The twelfth schedule of the Constitution, which lists out the subjects, which come under the purview of the municipalities. Under this, urban planning including the town planning should come under the purview of the municipalities. But no move has been made to entrust the urban local bodies with this function. The State government for reasons known to it has allowed the separate entities like the urban development authorities constituted for various municipalities to exist and continue to perform the function, which should have been done by the municipalities. Besides, most of the Urban Development Authorities barring the BDA have no legal local standi, since they are the creation of executive orders of the government. And the money raked by these bodies, remains out of the reach of the municipalities. This arrangement has been persisted only as an avenue for handing out political patronage.

The constitution of the State Finance Commission to improve the finances of the urban bodies has hardly made the impact mainly because of the lackadaisical approach of the state governments. Two State Finance Commissions have given reports already and the report given by the third Commission has been pending with the state government for more than year. The State Government busy as it is in surviving from one crisis to another has been sleeping over the report. On the eve of the panchayat elections, which are just concluded, the state government woke up to say that it would take action on it and has not said anything on why it remained silent all these days.

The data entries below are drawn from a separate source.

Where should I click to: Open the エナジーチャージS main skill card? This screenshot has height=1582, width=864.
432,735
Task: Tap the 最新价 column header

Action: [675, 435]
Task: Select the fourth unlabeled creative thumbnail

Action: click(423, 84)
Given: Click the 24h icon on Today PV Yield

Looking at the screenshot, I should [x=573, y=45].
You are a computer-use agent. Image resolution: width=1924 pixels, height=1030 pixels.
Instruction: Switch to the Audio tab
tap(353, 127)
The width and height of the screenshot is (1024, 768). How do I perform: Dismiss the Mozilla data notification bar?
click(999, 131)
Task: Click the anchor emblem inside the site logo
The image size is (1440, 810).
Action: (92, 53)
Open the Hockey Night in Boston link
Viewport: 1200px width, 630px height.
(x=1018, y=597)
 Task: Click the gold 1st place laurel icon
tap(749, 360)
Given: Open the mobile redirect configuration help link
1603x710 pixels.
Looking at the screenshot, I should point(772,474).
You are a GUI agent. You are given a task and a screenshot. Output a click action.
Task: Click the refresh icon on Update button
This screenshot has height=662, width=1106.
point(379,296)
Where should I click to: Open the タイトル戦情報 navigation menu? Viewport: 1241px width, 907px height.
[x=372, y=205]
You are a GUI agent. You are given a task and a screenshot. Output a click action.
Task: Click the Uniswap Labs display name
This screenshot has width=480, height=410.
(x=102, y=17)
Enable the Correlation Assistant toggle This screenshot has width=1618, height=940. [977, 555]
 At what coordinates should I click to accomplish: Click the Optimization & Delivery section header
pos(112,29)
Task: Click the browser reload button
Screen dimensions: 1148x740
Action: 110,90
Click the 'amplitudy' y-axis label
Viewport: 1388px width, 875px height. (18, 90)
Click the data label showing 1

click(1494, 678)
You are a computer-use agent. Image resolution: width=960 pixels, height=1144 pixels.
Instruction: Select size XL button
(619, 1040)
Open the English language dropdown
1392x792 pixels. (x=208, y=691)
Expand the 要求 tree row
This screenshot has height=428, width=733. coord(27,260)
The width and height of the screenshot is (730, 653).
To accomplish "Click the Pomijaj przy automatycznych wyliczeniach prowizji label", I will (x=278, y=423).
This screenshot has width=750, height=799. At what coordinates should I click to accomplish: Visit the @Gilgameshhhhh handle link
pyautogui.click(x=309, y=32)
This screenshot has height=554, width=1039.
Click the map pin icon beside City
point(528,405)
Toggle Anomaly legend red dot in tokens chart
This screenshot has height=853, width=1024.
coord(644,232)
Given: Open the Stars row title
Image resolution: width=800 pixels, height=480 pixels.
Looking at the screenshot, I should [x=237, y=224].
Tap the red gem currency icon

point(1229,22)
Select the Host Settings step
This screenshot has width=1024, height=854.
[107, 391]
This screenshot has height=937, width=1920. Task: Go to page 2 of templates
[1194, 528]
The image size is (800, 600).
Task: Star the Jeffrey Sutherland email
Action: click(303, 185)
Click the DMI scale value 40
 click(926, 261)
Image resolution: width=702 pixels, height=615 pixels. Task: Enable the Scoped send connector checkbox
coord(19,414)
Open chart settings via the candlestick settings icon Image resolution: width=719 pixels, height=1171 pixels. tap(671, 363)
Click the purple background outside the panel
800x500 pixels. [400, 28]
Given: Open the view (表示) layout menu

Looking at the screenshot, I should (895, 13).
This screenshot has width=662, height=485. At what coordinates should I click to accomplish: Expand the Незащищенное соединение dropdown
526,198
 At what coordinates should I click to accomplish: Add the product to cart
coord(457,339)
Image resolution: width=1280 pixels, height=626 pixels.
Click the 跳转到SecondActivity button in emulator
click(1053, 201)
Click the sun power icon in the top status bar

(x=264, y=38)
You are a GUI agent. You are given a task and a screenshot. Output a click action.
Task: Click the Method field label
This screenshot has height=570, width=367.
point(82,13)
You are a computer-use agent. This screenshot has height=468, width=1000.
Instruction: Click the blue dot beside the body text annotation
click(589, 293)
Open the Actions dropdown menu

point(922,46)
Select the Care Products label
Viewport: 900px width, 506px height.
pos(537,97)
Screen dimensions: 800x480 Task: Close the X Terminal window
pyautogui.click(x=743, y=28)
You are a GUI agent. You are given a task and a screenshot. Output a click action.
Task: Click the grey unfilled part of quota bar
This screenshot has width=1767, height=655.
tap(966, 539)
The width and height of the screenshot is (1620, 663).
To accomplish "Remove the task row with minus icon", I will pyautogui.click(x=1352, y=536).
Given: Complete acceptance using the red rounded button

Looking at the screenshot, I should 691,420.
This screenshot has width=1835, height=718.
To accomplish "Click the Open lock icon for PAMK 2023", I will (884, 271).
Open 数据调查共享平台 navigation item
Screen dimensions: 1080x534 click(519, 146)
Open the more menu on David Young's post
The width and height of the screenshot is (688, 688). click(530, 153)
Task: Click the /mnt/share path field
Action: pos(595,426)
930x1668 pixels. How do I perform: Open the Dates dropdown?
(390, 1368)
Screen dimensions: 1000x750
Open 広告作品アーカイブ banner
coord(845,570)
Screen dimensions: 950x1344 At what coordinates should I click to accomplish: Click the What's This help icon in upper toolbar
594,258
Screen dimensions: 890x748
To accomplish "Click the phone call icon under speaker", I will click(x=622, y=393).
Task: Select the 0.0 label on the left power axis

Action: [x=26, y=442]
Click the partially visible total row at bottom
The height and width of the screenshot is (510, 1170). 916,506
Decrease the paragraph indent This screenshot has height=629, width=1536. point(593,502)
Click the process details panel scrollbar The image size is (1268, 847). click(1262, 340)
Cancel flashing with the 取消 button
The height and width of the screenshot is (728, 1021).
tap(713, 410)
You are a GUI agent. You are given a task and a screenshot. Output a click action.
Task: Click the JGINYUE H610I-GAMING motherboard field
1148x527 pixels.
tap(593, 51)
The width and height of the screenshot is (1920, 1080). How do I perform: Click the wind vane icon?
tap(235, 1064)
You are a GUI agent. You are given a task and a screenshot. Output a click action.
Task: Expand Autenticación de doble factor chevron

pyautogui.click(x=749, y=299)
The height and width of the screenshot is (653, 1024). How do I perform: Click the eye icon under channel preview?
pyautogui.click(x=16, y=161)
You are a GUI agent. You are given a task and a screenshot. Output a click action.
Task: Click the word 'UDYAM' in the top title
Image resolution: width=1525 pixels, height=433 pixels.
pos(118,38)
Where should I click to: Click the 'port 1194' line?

The provision regarding the constitution of the DPCs for the districts and MPC for the metropolitan proposal also remain on paper, while the government officially claims that it has been implemented. (The claim was made even when Mr. M Y Ghorpade was the Minister for Rural Development and Panchayat Raj). During the days of the Janata Dal government, when Mr. M P Prakash was the Minister for Rural Development, elections were held for choosing the members from the various municipal and rural bodies to the DPCs and then the matter was dropped all of a sudden. These bodies have not been constituted at all.

In nutshell one can say that the responsibility of not developing the municipalities as real local self government institutions, as the Constitution had laid down squarely rests on the state government. For its own reasons, the state government has turned them into vassals and has come in the way of their being developed as vibrant local self institutions.

Unfortunately, the municipal bodies are not conscious of what is being denied to them deliberately by the government. The main reason for the lack of interest or awareness has been the policy of the government in keeping the tenure of municipal chief as one year. Busy as they are in attending the reception on their assumption of office and participating in the farewell functions while demitting office, none of the municipal chiefs have any time to devote to ponder over what they are missing in the process. The proposal to either give a full five year term to the Mayor , by going for direct election and creating a Mayor-in-Council arrangement, which would give primacy to the elected body over the executive has fallen on deaf ears.

If the constitutionally elected government is a party to the gross transgression of the constitutional provisions, where should the appeal lie? This has been the tragedy, which we are witnessing in Karnataka today.